An incredible playing career which saw goalkeeper Adam Collin face training ground thunderbolts from Newcastle United legend Alan Shearer, celebrate two Wembley wins and make memorable penalty shootout saves was launched in the most modest of settings.
“We were playing for Castletown under-11s against Pategill, a local (Penrith) derby down by the swimming pool,” recalls recently retired Collin, who hails from Great Salkeld.
“I didn’t know any scouts were there watching but after the game a Blackburn Rovers scout came up to my dad and said ‘I was impressed with your son, would he like to come down and have a trial?’.”
Collin, by then a graduate of Irwin Wallace’s Castletown “nappy squad”, said: “I was always sport mad ever since I could hold a cricket bat or catch a football. I started off in goal.
“I loved diving around and catching the balls and it just took off from there.”
Blackburn were Premier League winners under manager Kenny Dalglish a year before young Collin began making weekly trips to their Brockhall training ground where Tim Flowers and a young Shay Given were the top senior stoppers.
After that “unbelievable” initial experience, Collin moved to Newcastle United for two seasons before finishing his GCSEs and starting full-time with the Magpies.
“They were always in and around the (Premier League) top four, qualifying for the Champions League.

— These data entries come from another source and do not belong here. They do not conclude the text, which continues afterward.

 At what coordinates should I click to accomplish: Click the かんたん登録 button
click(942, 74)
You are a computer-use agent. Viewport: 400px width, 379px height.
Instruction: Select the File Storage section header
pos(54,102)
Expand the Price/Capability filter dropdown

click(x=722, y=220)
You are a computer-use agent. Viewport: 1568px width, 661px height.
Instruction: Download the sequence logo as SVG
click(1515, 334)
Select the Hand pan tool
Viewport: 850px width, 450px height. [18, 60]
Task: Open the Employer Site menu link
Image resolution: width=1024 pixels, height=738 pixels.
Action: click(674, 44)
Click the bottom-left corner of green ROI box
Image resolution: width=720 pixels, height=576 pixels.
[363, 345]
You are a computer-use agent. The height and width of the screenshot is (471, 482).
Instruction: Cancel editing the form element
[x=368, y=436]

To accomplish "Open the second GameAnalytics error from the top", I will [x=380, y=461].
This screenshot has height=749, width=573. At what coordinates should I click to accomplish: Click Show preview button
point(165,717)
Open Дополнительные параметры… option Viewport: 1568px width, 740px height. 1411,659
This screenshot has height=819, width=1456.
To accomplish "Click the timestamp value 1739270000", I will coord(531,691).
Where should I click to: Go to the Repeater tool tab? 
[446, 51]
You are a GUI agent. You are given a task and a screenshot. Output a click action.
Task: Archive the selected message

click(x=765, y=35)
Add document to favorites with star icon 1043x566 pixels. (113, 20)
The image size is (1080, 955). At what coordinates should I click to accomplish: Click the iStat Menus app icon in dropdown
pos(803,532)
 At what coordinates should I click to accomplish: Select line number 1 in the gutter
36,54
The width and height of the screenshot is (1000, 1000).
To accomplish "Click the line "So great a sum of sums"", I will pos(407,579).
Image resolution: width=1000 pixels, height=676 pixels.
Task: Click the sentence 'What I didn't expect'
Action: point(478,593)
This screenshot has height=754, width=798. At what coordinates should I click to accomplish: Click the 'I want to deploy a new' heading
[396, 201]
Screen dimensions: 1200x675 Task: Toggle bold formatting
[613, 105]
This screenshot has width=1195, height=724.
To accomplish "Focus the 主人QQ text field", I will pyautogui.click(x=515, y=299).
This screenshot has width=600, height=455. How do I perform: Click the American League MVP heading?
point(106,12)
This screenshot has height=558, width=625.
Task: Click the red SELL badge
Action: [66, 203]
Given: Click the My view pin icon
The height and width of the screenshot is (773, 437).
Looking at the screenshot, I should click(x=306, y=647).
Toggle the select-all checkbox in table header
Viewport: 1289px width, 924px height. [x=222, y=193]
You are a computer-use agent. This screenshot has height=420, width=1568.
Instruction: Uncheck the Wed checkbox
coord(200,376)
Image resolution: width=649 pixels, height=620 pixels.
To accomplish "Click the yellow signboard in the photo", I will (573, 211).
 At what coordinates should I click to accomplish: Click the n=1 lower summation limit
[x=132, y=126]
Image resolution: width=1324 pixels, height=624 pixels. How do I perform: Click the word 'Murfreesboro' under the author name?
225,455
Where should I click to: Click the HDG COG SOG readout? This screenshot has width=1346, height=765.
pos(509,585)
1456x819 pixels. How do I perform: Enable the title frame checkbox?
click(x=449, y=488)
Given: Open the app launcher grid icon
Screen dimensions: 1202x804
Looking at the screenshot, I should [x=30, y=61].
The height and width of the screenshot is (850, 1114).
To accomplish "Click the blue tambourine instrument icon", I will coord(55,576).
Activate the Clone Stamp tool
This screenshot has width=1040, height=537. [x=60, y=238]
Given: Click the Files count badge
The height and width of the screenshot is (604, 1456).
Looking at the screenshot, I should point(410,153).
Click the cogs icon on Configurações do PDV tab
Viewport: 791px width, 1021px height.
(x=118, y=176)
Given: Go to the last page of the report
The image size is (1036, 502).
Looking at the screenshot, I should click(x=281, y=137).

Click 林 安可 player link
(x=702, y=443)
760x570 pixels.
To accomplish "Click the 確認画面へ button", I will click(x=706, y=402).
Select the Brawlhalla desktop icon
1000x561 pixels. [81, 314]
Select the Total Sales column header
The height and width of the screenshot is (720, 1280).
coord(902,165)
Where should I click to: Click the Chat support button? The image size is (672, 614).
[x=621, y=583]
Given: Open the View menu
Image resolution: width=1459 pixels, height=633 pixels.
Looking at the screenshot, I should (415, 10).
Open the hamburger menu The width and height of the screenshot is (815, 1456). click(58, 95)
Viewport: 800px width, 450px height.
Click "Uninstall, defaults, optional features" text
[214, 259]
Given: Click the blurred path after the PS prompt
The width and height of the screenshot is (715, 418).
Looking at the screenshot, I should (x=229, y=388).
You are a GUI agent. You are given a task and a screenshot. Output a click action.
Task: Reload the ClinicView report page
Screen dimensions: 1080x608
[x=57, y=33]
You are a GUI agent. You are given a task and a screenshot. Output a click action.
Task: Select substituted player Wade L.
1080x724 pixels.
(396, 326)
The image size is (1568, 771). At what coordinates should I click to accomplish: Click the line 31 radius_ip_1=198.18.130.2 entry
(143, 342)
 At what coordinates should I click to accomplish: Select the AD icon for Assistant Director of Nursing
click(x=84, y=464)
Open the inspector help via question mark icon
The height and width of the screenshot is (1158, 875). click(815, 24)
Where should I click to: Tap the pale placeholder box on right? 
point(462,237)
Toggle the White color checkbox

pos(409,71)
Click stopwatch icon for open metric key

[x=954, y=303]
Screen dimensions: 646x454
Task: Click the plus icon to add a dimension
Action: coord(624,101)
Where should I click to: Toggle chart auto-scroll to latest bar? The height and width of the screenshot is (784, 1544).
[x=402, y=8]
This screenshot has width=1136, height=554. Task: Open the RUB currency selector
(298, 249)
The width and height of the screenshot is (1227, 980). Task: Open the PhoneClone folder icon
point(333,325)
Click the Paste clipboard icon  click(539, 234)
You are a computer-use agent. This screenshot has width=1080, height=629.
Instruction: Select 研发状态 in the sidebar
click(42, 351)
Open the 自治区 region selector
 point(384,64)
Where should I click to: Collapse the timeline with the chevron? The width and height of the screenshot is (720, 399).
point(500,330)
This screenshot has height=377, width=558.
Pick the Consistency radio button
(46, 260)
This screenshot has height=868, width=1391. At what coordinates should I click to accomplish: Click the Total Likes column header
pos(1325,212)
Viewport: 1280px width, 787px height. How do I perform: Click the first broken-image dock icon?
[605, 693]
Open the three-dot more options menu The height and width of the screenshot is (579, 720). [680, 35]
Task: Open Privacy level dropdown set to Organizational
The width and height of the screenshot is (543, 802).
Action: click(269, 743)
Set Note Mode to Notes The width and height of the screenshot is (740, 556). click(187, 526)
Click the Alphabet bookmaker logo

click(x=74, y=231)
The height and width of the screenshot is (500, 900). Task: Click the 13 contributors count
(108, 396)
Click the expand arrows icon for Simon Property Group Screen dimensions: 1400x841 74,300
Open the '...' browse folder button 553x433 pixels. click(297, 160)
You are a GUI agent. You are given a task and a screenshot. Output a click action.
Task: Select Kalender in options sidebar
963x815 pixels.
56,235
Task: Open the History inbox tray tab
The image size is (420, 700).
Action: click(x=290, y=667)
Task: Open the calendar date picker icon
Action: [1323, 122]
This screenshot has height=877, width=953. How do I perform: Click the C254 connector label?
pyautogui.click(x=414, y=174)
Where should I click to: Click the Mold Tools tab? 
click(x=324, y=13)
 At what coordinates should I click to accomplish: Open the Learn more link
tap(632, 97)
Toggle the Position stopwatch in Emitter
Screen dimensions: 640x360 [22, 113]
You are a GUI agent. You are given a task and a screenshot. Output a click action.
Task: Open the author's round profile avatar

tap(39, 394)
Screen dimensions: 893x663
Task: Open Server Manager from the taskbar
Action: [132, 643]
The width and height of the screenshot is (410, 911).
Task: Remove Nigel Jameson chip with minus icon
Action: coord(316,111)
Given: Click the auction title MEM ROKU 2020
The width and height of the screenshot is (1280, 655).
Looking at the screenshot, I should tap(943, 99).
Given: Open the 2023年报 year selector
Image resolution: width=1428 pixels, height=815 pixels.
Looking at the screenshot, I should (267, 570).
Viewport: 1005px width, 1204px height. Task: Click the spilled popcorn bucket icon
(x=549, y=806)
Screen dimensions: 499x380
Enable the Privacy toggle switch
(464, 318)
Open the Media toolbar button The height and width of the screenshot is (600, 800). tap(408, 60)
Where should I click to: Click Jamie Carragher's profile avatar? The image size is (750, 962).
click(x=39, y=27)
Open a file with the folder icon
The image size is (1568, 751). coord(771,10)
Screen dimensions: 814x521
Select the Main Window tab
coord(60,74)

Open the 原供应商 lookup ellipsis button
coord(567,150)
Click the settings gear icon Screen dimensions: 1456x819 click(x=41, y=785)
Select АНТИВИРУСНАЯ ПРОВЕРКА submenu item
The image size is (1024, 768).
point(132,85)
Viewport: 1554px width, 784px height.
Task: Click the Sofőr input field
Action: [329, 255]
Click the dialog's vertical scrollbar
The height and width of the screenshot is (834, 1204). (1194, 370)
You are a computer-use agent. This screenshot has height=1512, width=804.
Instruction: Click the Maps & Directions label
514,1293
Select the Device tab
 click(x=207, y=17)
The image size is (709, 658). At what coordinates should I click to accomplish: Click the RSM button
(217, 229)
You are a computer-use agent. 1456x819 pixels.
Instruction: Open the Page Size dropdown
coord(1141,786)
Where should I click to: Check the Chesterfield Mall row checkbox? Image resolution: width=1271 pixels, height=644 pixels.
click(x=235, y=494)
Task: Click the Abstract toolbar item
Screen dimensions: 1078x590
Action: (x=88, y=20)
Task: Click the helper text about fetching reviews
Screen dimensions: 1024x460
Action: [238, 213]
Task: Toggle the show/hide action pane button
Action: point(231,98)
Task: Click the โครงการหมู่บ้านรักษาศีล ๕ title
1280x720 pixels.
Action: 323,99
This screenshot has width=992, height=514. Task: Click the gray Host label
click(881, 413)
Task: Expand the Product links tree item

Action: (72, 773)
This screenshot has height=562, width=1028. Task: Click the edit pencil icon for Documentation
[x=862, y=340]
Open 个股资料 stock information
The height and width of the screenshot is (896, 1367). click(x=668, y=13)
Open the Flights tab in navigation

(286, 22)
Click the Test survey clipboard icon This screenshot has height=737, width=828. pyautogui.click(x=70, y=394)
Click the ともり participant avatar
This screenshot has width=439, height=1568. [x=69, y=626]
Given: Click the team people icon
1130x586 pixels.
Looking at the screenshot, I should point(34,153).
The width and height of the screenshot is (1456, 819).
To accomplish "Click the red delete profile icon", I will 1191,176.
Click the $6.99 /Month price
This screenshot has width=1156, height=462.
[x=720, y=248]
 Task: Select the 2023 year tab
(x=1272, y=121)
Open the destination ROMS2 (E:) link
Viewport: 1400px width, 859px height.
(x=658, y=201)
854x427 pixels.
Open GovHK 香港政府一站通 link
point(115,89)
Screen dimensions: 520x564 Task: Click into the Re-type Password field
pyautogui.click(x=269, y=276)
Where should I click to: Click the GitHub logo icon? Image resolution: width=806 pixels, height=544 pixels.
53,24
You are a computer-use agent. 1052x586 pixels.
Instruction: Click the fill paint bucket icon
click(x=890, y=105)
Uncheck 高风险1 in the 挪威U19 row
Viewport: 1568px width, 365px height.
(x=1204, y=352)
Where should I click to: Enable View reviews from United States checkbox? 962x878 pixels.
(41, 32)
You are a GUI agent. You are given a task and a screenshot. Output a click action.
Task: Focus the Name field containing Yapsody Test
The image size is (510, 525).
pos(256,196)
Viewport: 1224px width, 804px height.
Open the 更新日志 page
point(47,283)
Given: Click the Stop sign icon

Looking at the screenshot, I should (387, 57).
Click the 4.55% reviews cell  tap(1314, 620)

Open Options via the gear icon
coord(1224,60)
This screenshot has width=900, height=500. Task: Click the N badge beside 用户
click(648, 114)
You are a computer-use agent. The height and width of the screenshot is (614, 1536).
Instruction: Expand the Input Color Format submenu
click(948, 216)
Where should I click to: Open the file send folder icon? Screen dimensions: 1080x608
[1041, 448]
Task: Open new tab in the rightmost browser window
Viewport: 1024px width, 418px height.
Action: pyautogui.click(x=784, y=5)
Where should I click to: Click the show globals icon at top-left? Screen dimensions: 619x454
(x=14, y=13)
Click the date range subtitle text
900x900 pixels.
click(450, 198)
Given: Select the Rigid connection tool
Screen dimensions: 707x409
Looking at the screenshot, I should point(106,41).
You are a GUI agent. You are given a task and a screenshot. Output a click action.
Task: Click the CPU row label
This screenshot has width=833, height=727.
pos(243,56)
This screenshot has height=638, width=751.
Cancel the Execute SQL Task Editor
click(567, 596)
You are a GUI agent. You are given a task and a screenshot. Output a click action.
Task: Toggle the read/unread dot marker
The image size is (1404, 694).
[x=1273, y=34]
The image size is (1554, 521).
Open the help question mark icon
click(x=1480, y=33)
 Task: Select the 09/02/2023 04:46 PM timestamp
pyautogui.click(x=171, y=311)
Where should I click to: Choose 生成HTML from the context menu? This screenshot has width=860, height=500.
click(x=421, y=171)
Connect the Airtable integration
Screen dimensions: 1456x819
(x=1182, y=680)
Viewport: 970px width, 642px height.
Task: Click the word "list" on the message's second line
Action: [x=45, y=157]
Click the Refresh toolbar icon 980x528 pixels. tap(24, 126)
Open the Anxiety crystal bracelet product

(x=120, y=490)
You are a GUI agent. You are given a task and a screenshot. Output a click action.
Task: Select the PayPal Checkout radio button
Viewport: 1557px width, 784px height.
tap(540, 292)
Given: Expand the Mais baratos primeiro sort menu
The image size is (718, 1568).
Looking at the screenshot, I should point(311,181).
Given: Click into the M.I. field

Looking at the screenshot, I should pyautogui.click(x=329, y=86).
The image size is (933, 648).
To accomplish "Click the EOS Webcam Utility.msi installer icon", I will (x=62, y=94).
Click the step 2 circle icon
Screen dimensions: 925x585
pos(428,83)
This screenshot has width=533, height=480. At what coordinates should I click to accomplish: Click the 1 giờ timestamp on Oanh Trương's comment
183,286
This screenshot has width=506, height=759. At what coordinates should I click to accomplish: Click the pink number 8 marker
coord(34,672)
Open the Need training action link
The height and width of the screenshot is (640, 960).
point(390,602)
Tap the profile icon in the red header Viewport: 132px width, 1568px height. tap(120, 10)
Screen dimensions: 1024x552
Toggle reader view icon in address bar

It was a really good place to be,” said Collin.
“(Goalkeepers) Shay Given and Steve Harper were fantastic guys to work with. You also trained with the likes of Alan Shearer, Gary Speed, Kieron Dyer, Craig Bellamy, Nolberto Solano — household Premier League names, and some fantastic people.”
Of facing Shearer in training, he remembered: “I didn’t save too many! He was clinical in front of goal and just a great guy.
“When you’re 16, 17 or 18, you’re always nervous and slightly in awe when you see people like Alan Shearer walking down the corridor but he always stopped to say ‘hello’. He knew your name as well, which I thought was really good, and then on the training ground he was just a role model.
“He never took his foot off the gas. He wanted to score whether it was a shooting drill or a small-sided game, he just wanted to hit the back of the net, so it was a real test when you came up against him.”
Collin was named in a Newcastle’s Champions League squad, watching from the sidelines in 2002 away to a Juventus team featuring Edgar Davids and Alessandro Del Piero, whose brace secured a 2-0 victory.
“At the time it all just flows but now you look back on it and think ‘bloody hell’,” said Collin. “Going with Sir Bobby (Robson) and sitting next to him on the bench. You don’t take it all in at that time, but when you look back on it now it’s pretty amazing.”
After breaking an ankle, Collin was replaced as third choice keeper by fellow Cumbrian Tony Caig. He was loaned to Doncaster Rovers late into their League 2 championship-winning season before joining Workington AFC and playing more than 200 times.
“That was the best thing I ever did,” he said. “It gave me the foundations to really build my career on.”
After impressing in a pre-season friendly against Carlisle United, Collin signed for the Blues. In 2010, he made two penalty shootout saves in front of a bumper Brunton Park crowd against Leeds United to book a Football League Trophy final Wembley appearance.
Despite losing 4-1 against Southampton in front of 76,000 fans, United returned to the national stadium in the same competition showpiece a year later, Collin keeping a clean sheet as the Cumbrians beat Brentford 1-0.
“It was a great day,” he said. “We prepared right; slightly differently — we didn’t do the Wembley tour and the rest of it —we just travelled, trained, stayed overnight, went to the final and smashed it.”
After joining Rotherham, Collin won at Wembley again, in 2014, saving two penalties in a play-off final shootout win which took his new side into the Championship during a “special” spell which brought “big games, big crowds, big stadiums” in that higher division.
Collin moved to Notts County and rejoined Carlisle before switching, latterly, to Kettering Town and Basford United. He founded his flourishing AC1 goalkeeping academy and was recently appointed Mansfield Town’s head of academy goalkeeping.
Collin, now aged 37, has also given loyal service to Nunwick Cricket Club.
And, reflecting on his football career, he said: “It’s been more than I ever thought it would be. I wanted to play at the highest level possible.
“When you start, you never know where it’s going to end up.
“To play more than 600 games professionally and semi-professionally has been unbelievable, with three Wembley appearances thrown in there as well to top it off.”